Air transport strikes: extraordinary circumstances?

Summer is nearly here and with it the desired vacations. With that in mind, we, AIYON Abogados, consider that it is the right time to bring up one of the common fears of tourists and travelers: Will I be affected by pilot, air traffic controller or airport staff strike?

Without undermining the concept of strike as a response mechanism for workers to claim and protect their legitimate rights, the fact is that the disruptions resulting from a strike are more than significant: delays, cancellations, and multitudes of angry passengers. Luckily for the latter, in the light of the European Regulation nº 261/2004 and from the interpretations by the various Courts engaged in its development, it will be difficult for the air carriers to allege the existence of an “extraordinary circumstance” in order to avoid the payment of the corresponding compensations in case of a strike, which the affected passengers are entitled to by law.  This will apply only in case we find ourselves facing very specific circumstances such as “unpredictable and illegal strikes.”
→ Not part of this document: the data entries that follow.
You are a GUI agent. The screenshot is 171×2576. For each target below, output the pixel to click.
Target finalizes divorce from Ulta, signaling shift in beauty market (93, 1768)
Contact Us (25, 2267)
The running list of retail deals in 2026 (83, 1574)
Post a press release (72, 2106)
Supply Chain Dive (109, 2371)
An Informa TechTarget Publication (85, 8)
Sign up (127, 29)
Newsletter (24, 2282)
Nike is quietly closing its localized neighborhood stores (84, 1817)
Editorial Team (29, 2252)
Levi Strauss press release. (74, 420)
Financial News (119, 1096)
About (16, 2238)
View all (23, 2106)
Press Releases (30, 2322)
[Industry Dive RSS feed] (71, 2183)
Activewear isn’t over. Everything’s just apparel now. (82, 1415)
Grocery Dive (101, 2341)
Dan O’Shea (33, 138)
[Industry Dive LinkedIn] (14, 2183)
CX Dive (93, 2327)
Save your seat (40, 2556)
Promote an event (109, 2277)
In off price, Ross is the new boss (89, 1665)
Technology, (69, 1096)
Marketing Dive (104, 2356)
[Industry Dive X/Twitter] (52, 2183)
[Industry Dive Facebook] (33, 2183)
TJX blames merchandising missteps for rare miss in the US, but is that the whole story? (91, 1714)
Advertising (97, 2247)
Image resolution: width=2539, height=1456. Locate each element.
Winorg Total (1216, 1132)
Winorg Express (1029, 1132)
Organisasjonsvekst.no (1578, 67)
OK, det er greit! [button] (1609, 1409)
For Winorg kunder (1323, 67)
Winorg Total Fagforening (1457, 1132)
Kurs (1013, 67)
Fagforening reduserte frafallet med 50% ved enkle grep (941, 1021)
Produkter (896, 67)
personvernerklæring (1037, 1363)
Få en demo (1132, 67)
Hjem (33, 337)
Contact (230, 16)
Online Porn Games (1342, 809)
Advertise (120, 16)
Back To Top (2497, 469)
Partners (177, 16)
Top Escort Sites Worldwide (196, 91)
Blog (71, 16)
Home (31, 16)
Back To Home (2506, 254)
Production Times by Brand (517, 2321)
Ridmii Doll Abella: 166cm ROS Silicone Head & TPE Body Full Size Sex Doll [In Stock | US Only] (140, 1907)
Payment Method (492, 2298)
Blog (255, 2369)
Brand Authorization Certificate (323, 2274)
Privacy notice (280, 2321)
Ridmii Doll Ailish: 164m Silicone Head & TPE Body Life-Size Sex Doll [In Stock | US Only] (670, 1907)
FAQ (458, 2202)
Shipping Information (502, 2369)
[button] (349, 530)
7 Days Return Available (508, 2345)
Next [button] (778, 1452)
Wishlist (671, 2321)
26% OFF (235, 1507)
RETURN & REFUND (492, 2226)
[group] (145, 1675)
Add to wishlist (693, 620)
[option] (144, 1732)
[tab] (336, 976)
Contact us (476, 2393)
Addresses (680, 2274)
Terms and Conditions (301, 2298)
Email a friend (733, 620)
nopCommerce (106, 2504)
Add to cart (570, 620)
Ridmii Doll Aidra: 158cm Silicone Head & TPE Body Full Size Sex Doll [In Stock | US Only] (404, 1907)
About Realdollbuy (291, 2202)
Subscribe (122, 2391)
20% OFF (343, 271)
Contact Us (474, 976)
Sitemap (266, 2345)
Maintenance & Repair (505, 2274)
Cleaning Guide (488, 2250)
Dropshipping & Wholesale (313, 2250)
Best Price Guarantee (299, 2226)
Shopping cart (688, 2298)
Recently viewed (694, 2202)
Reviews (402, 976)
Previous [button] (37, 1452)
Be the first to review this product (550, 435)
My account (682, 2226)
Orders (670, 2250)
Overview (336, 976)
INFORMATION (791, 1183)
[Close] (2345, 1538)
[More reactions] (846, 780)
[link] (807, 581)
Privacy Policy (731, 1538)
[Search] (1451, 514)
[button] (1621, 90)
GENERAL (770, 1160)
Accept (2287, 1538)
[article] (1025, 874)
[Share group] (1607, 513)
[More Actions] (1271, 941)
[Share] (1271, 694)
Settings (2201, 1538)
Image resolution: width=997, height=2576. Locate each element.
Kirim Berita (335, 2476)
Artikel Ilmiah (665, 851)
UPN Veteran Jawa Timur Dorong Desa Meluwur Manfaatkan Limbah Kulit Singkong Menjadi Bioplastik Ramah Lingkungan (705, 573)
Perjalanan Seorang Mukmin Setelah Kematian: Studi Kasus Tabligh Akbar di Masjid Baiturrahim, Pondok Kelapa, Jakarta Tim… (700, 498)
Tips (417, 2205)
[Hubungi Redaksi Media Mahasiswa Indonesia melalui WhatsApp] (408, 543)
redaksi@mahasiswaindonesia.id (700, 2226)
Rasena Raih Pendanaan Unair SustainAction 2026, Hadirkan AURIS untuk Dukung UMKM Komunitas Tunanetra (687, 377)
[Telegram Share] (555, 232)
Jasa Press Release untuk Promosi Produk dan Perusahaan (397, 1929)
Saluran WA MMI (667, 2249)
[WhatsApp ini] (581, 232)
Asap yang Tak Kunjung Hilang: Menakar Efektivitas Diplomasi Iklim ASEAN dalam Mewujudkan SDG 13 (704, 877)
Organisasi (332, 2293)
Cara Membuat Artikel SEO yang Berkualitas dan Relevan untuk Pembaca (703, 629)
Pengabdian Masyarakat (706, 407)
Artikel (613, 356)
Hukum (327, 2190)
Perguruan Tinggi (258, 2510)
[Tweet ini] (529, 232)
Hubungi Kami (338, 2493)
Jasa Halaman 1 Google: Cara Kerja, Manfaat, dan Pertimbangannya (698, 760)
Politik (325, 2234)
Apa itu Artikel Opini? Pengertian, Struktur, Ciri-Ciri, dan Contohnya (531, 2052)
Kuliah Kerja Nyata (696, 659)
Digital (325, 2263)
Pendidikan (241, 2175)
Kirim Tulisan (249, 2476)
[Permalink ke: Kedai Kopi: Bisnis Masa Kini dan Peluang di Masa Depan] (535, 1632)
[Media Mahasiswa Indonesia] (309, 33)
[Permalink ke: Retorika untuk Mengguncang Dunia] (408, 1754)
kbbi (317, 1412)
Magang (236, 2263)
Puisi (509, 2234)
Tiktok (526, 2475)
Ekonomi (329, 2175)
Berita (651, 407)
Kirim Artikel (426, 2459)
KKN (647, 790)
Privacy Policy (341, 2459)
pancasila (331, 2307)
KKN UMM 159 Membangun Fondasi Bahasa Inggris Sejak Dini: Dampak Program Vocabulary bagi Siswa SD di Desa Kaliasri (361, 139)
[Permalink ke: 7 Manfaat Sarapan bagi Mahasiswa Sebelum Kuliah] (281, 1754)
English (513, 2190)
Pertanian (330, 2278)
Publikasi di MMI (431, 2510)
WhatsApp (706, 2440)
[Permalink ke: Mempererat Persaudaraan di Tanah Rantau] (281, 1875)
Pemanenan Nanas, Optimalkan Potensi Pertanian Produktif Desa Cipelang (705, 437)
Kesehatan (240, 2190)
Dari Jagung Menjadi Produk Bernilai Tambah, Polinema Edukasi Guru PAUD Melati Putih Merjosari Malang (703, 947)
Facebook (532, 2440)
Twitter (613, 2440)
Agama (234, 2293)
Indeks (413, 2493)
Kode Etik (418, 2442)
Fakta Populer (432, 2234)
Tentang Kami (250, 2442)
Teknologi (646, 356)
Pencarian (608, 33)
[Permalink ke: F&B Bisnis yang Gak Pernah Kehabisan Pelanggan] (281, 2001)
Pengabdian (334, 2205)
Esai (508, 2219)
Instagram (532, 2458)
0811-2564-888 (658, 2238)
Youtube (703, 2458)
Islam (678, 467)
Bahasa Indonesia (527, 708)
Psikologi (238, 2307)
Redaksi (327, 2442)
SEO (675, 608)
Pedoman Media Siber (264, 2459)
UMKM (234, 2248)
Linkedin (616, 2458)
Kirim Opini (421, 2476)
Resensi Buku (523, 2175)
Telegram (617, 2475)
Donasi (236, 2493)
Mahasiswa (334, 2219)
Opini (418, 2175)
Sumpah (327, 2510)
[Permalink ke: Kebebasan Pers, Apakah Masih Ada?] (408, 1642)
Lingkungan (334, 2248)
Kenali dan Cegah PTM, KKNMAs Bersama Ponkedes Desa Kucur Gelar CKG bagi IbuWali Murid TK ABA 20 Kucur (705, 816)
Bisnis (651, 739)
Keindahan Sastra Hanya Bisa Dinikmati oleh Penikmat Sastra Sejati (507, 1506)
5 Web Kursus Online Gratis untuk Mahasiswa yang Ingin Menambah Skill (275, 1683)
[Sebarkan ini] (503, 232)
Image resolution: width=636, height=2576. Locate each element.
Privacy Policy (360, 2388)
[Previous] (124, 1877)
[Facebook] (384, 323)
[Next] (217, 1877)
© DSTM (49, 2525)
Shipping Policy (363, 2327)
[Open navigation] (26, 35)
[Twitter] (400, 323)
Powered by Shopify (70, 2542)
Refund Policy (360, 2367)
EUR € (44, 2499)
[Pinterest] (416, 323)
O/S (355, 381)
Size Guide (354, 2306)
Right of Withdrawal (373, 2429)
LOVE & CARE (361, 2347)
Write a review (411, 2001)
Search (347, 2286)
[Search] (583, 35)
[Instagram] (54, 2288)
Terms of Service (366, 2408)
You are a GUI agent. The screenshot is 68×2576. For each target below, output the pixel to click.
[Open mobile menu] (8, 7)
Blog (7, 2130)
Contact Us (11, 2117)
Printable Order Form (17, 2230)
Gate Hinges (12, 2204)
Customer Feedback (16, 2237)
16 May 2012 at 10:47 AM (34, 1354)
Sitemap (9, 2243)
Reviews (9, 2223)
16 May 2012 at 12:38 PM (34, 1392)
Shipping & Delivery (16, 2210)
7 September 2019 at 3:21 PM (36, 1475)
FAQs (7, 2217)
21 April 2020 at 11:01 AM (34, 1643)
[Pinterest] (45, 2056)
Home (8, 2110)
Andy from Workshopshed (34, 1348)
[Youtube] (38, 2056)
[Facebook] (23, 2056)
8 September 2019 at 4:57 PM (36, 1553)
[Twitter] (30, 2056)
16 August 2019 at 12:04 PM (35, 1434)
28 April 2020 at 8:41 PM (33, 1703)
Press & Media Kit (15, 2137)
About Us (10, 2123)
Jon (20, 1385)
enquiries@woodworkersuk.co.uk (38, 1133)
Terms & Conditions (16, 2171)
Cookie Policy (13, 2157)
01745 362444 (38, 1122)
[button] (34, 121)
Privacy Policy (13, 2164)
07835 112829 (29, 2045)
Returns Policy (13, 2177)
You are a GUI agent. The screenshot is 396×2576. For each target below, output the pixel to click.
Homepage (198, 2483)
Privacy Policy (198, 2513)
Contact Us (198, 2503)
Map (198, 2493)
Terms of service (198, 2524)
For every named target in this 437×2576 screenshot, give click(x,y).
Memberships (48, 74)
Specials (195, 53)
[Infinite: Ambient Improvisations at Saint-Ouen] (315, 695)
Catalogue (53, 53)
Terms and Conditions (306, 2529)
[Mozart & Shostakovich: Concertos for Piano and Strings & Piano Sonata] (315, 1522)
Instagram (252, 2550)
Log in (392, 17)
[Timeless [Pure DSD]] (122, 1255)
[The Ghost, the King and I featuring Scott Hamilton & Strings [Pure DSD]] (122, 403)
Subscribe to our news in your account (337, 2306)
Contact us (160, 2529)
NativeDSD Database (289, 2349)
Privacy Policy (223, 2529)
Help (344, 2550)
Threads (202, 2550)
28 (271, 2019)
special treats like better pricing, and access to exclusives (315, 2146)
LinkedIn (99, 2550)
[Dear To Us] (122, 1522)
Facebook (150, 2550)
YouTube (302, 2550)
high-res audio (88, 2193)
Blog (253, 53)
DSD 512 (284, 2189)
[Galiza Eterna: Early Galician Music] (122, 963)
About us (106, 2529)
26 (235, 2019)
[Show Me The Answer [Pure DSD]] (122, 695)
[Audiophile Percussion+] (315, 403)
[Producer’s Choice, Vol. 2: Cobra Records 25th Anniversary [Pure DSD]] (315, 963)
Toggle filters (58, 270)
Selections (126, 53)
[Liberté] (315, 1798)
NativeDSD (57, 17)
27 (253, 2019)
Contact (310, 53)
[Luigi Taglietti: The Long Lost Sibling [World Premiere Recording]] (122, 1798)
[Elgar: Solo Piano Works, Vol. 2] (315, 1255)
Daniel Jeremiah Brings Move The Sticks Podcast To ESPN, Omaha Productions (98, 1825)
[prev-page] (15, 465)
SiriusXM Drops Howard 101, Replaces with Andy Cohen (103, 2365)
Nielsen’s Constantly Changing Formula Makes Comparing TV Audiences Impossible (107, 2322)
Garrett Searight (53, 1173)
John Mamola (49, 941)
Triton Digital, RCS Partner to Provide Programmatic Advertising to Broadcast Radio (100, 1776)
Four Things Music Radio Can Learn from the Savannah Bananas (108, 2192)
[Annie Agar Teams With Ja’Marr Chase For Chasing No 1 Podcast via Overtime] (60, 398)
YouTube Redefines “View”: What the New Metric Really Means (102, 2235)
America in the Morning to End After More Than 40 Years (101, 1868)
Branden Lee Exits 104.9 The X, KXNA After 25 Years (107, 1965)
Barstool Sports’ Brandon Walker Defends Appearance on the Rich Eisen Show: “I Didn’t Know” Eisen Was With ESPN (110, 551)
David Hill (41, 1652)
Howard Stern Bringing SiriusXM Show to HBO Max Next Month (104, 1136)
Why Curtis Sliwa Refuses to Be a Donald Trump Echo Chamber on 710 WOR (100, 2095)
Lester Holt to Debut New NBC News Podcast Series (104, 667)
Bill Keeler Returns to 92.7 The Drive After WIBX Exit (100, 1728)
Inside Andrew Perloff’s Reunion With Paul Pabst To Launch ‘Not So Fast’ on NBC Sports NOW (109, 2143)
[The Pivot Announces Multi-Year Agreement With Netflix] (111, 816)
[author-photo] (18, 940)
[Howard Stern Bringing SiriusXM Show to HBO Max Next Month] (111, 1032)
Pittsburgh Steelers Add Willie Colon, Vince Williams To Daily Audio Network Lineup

Having said that, it should be pointed out that the European Union Court of Justice (EUCJ)) stated in its recent Judgment of April 17th 2018 that the absence from work of a considerable part of the staff of an air carrier, absence arising from a spontaneous initiative directly promoted by the staff of the carrier, cannot be classified as an “extraordinary circumstance” with the purpose of denying the affected passengers their right for compensation as determined by law. This is undoubtedly good news for the users.  However, we understand that it cannot be assumed that unannounced strikes, also called “unofficial strikes” should be equated with the so-called “official strikes” or those that are announced and force the air carrier to take pertinent actions in order to protect passengers’ rights and prevent claims. This is particularly so because the aforementioned Judgment of the EUCJ makes clear that in the case of reference the unofficial work stoppage arouse from a surprising announcement of reorganization previously made by the company. Therefore, it can be inferred that the reason why this case cannot be equated with an “extraordinary circumstance” is not so much whether the strike itself was illegal or unofficial but the opportunity the claimed airline had, and did not take advantage of, to prevent the situation when making the announcement that directly affected its staff.

To sum up, we consider that in case of being affected by delays or cancellations as a consequence of air transport strikes and the subsequent denial of passengers’ compensation grounded in the existence of an alleged “extraordinary circumstance”, it has to be checked whether the airline was or should have been aware of the strike and could not act accordingly because it was beyond their control. Otherwise, this reason for denial of compensation would not succeed and the passengers could assert their legitimate rights.